As evangelicals watch the dedication of the American embassy in Jerusalem and cheer, let’s not forget that there are evangelical brothers and sisters in the West Bank who are “defiantly Palestinian.”
Awad has made it his mission to show American evangelicals that his community exists by engaging directly with American evangelical leaders. The best way to get Palestinian Christians on Americans’ radar is by entering into Christian fellowship with them, Awad says.
And at the Baraka Church’s Sunday morning service, evidence of these efforts abounds. Scattered among the Palestinian worshippers are members of evangelical congregations in Nashville, Tenn.; Toronto; and New Jersey — easily identifiable by the black earpieces through which Danny Awad’s father translates the Arabic prayers into English. Special prayer books provide both English translation and transliteration of the Arabic so the North American guests can sing along. The service includes a popular American worship song, led by Awad’s 11-year-old nephew. The Americans sing along while the locals mostly clap their hands with the music.
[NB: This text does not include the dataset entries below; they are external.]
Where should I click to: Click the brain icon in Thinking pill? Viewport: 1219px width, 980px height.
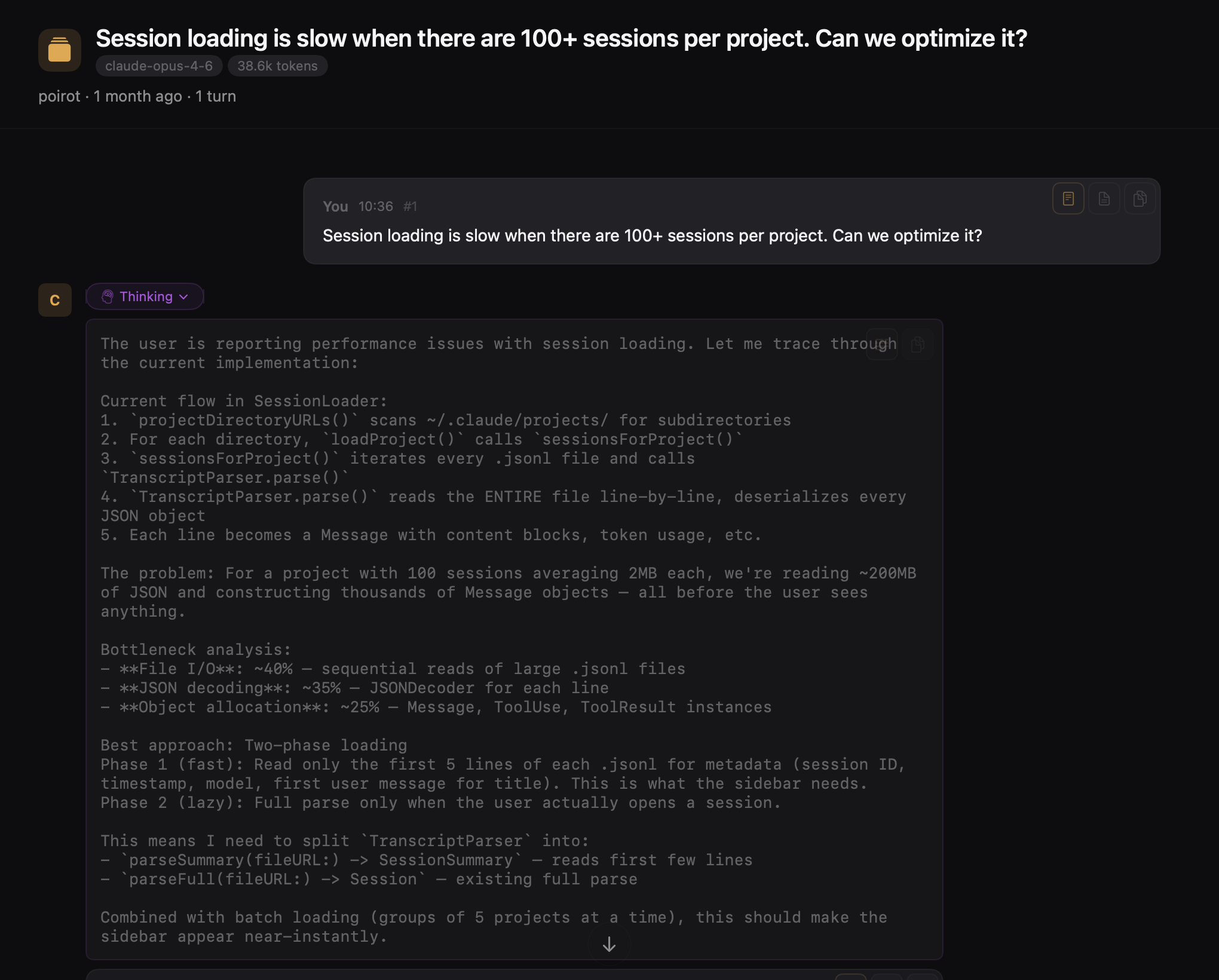click(x=108, y=296)
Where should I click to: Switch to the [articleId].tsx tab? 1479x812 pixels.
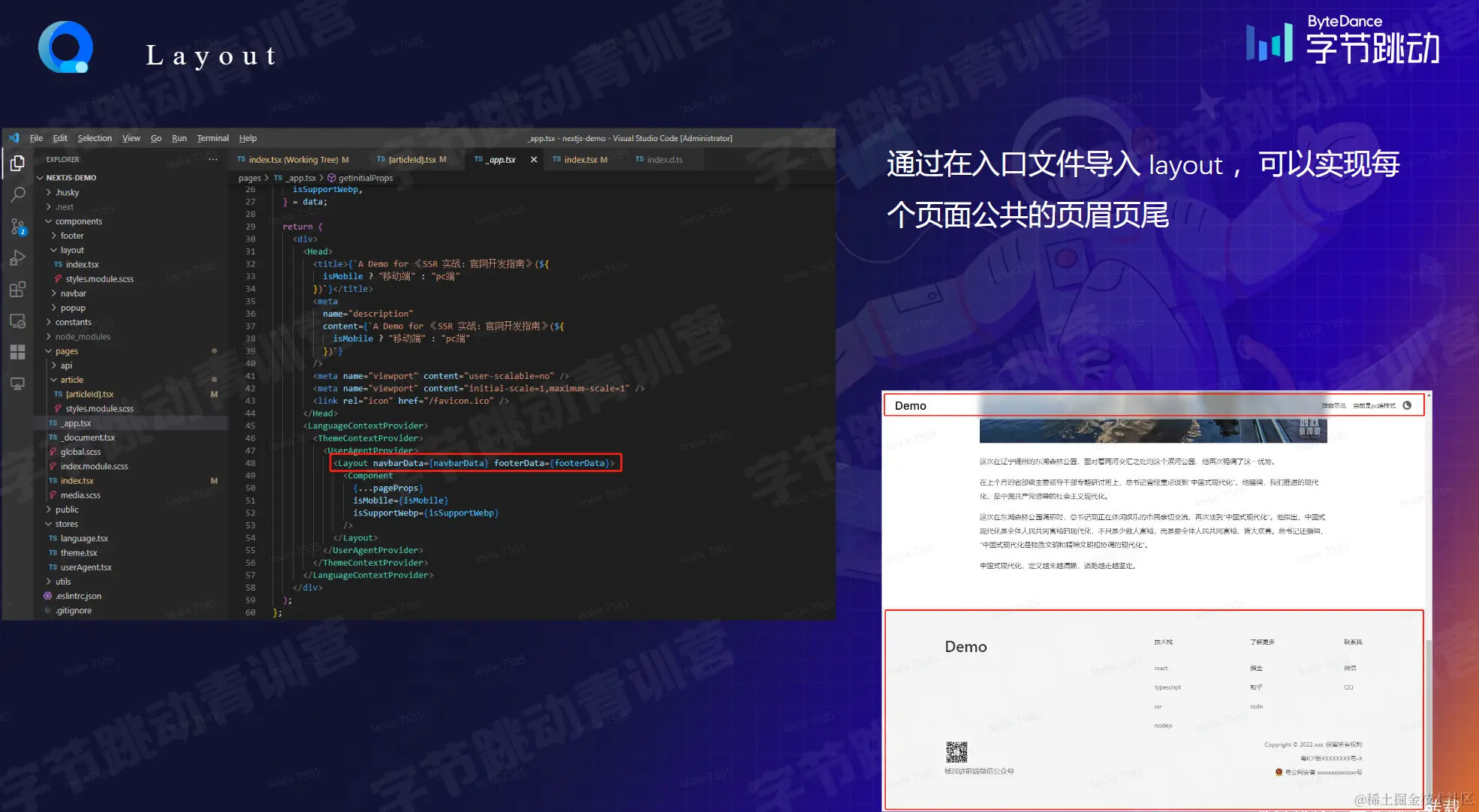tap(412, 160)

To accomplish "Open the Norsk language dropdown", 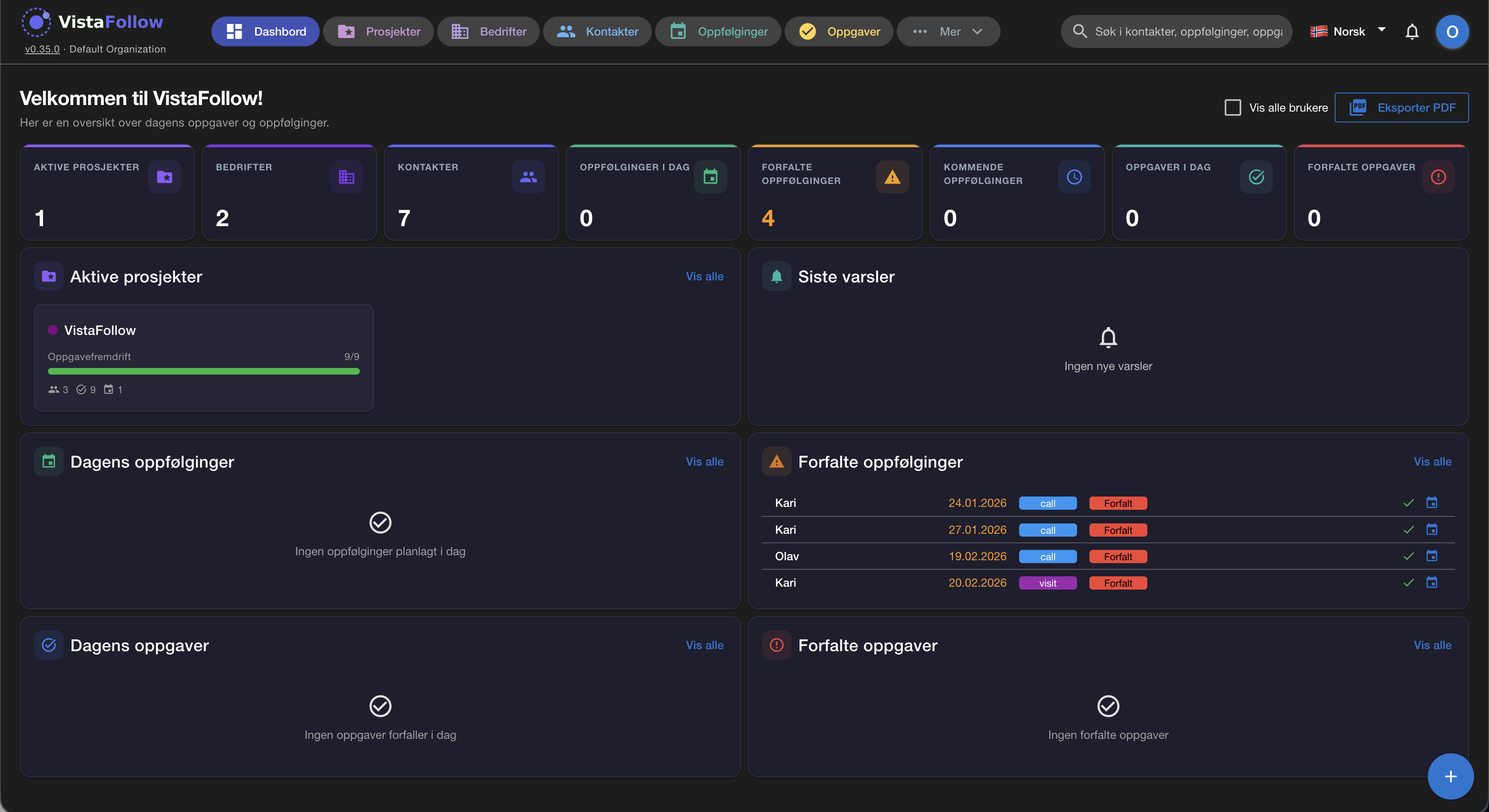I will coord(1348,31).
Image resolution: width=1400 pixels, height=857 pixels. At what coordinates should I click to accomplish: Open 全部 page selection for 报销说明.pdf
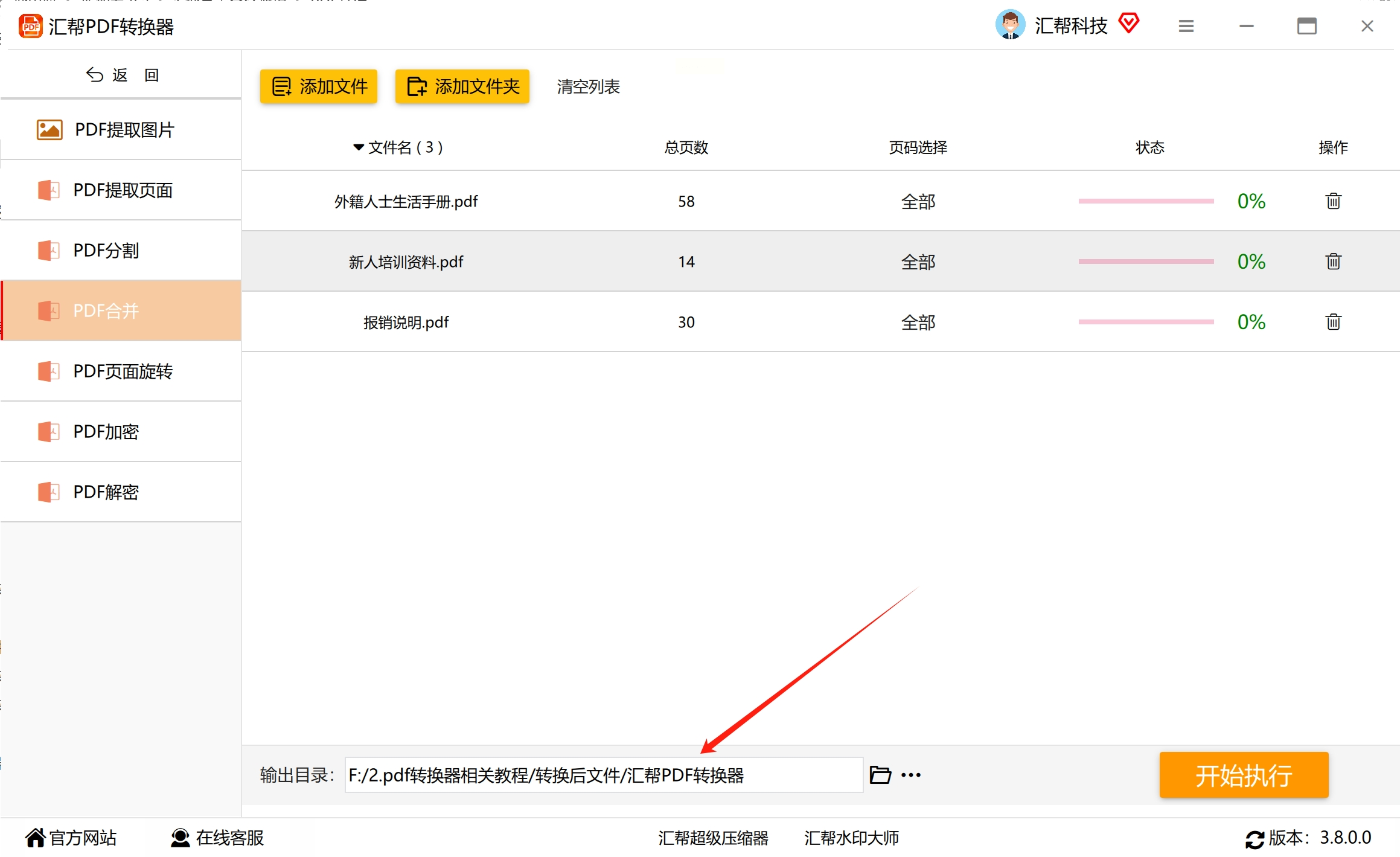point(918,323)
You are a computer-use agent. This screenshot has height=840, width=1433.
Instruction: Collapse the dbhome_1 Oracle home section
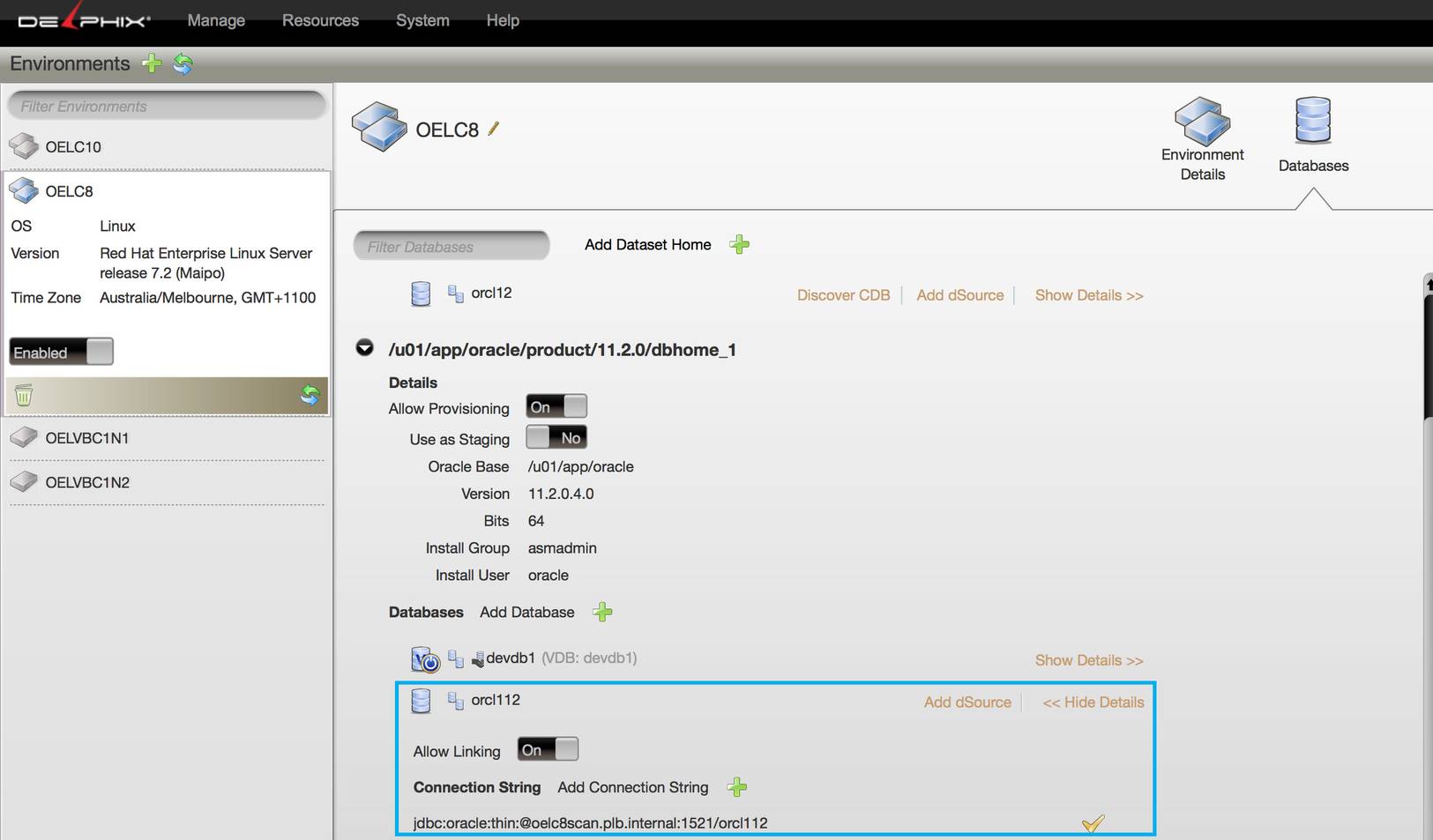tap(365, 348)
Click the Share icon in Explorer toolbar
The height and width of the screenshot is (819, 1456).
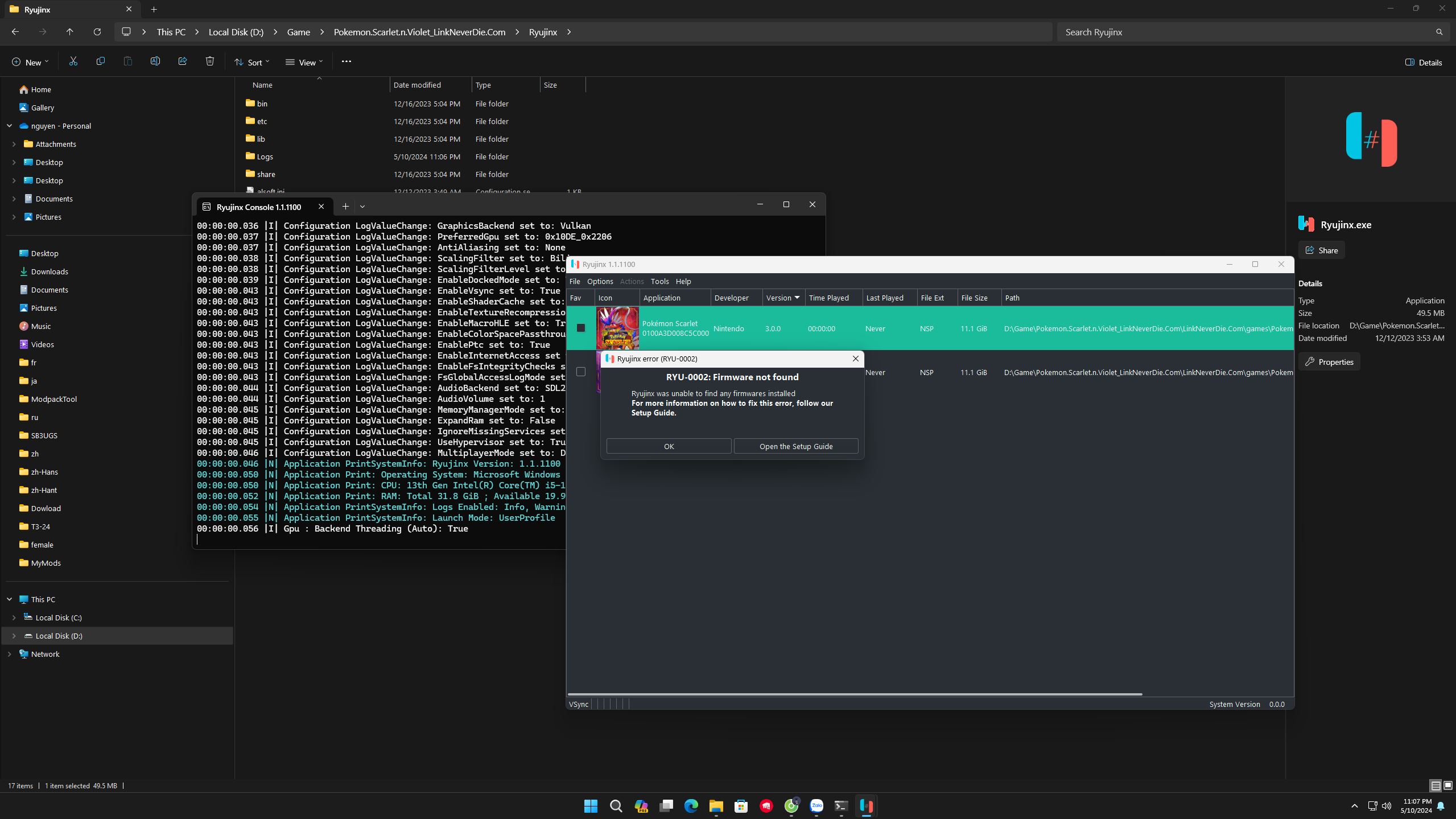click(182, 61)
Many visitors are surprised to find Christians practicing this kind of worship in the West Bank. Pastor Marty Duren of Nashville came to the Baraka Church with another American pastor who had developed a relationship with Awad.
“Palestinian Christians are just totally absent from American evangelical thought,” he says. “I can’t speak for everyone, but in my experience I think most don’t think about or know that there are Christians in the West Bank at all.”